WHAT TO DO:
Output the records that follow, with every character intact.

EXCERPTED RECORDS:
————
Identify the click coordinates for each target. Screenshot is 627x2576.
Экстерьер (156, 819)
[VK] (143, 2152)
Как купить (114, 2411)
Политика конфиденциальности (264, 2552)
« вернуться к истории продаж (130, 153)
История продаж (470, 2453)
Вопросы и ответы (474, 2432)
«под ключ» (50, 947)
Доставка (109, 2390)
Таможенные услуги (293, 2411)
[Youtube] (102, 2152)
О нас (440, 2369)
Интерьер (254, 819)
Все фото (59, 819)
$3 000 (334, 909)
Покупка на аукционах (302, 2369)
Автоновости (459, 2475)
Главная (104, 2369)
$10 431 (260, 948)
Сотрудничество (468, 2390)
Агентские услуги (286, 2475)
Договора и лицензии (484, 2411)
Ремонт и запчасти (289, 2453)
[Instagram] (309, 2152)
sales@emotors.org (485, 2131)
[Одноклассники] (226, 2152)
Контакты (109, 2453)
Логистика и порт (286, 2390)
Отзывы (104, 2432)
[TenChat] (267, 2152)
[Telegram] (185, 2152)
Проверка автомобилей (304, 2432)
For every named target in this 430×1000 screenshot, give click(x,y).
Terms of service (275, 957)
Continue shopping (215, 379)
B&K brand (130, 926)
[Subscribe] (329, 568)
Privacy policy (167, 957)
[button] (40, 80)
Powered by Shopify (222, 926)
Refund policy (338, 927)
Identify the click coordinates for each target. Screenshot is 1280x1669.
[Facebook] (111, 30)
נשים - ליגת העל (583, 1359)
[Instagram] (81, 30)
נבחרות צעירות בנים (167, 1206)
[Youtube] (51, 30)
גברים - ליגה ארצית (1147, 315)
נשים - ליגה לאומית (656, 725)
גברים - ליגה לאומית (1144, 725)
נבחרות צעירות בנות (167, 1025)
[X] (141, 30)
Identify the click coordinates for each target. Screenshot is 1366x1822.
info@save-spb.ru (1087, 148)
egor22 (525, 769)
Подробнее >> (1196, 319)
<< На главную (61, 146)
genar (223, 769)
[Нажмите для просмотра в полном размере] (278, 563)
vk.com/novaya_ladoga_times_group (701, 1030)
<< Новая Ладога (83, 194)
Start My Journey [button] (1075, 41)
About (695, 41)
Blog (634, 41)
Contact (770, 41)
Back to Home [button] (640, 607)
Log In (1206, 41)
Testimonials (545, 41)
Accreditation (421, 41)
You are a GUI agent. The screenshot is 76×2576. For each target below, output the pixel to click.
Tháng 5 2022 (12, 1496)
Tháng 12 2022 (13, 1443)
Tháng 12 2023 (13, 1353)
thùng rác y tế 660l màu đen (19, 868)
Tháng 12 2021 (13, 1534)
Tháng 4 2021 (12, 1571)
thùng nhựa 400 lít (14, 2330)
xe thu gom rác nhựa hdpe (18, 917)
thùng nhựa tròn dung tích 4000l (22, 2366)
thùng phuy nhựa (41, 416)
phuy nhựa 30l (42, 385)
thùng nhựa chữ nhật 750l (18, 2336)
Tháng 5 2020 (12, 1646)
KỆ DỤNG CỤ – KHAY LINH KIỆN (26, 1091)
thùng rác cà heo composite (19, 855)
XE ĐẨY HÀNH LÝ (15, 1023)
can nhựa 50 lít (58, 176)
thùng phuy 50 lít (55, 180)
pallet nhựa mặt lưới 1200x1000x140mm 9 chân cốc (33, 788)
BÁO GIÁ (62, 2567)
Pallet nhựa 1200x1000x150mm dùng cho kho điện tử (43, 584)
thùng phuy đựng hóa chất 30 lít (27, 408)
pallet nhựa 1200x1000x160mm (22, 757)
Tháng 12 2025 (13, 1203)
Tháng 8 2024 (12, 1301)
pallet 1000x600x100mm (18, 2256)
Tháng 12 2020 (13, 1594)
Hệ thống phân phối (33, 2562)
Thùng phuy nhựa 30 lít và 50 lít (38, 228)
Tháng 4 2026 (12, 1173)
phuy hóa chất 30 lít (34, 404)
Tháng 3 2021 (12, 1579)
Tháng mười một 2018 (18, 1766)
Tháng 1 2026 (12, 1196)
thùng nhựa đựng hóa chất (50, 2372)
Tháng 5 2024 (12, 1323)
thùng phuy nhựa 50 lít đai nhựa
————
COMPLETED TASK:
Identify the click coordinates for each target. Screenshot is 627x2576.
Экстерьер (156, 819)
[VK] (143, 2152)
Как купить (114, 2411)
Политика конфиденциальности (264, 2552)
« вернуться к истории продаж (130, 153)
История продаж (470, 2453)
Вопросы и ответы (474, 2432)
«под ключ» (50, 947)
Доставка (109, 2390)
Таможенные услуги (293, 2411)
[Youtube] (102, 2152)
О нас (440, 2369)
Интерьер (254, 819)
Все фото (59, 819)
$3 000 (334, 909)
Покупка на аукционах (302, 2369)
Автоновости (459, 2475)
Главная (104, 2369)
$10 431 (260, 948)
Сотрудничество (468, 2390)
Агентские услуги (286, 2475)
Договора и лицензии (484, 2411)
Ремонт и запчасти (289, 2453)
[Instagram] (309, 2152)
sales@emotors.org (485, 2131)
[Одноклассники] (226, 2152)
Контакты (109, 2453)
Логистика и порт (286, 2390)
Отзывы (104, 2432)
[TenChat] (267, 2152)
[Telegram] (185, 2152)
Проверка автомобилей (304, 2432)
For every named target in this 430×1000 screenshot, give click(x,y).
Terms of service (275, 957)
Continue shopping (215, 379)
B&K brand (130, 926)
[Subscribe] (329, 568)
Privacy policy (167, 957)
[button] (40, 80)
Powered by Shopify (222, 926)
Refund policy (338, 927)
Identify the click coordinates for each target. Screenshot is 1280x1669.
[Facebook] (111, 30)
נשים - ליגת העל (583, 1359)
[Instagram] (81, 30)
נבחרות צעירות בנים (167, 1206)
[Youtube] (51, 30)
גברים - ליגה ארצית (1147, 315)
נשים - ליגה לאומית (656, 725)
גברים - ליגה לאומית (1144, 725)
נבחרות צעירות בנות (167, 1025)
[X] (141, 30)
Identify the click coordinates for each target. Screenshot is 1366x1822.
info@save-spb.ru (1087, 148)
egor22 (525, 769)
Подробнее >> (1196, 319)
<< На главную (61, 146)
genar (223, 769)
[Нажмите для просмотра в полном размере] (278, 563)
vk.com/novaya_ladoga_times_group (701, 1030)
<< Новая Ладога (83, 194)
Start My Journey [button] (1075, 41)
About (695, 41)
Blog (634, 41)
Contact (770, 41)
Back to Home [button] (640, 607)
Log In (1206, 41)
Testimonials (545, 41)
Accreditation (421, 41)
You are a GUI agent. The screenshot is 76×2576. For each target below, output the pixel to click.
Tháng 5 2022 (12, 1496)
Tháng 12 2022 (13, 1443)
Tháng 12 2023 (13, 1353)
thùng rác y tế 660l màu đen (19, 868)
Tháng 12 2021 (13, 1534)
Tháng 4 2021 (12, 1571)
thùng nhựa 400 lít (14, 2330)
xe thu gom rác nhựa hdpe (18, 917)
thùng nhựa tròn dung tích 4000l (22, 2366)
thùng phuy nhựa (41, 416)
phuy nhựa 30l (42, 385)
thùng nhựa chữ nhật 750l (18, 2336)
Tháng 5 2020 (12, 1646)
KỆ DỤNG CỤ – KHAY LINH KIỆN (26, 1091)
thùng rác cà heo composite (19, 855)
XE ĐẨY HÀNH LÝ (15, 1023)
can nhựa 50 lít (58, 176)
thùng phuy 50 lít (55, 180)
pallet nhựa mặt lưới 1200x1000x140mm 9 chân cốc (33, 788)
BÁO GIÁ (62, 2567)
Pallet nhựa 1200x1000x150mm dùng cho kho điện tử (43, 584)
thùng phuy đựng hóa chất 30 lít (27, 408)
pallet nhựa 1200x1000x160mm (22, 757)
Tháng 12 2025 (13, 1203)
Tháng 8 2024 (12, 1301)
pallet 1000x600x100mm (18, 2256)
Tháng 12 2020 (13, 1594)
Hệ thống phân phối (33, 2562)
Thùng phuy nhựa 30 lít và 50 lít (38, 228)
Tháng 4 2026 (12, 1173)
phuy hóa chất 30 lít (34, 404)
Tháng 3 2021 (12, 1579)
Tháng mười một 2018 (18, 1766)
Tháng 1 2026 (12, 1196)
thùng nhựa đựng hóa chất (50, 2372)
Tháng 5 2024 (12, 1323)
thùng phuy nhựa 50 lít đai nhựa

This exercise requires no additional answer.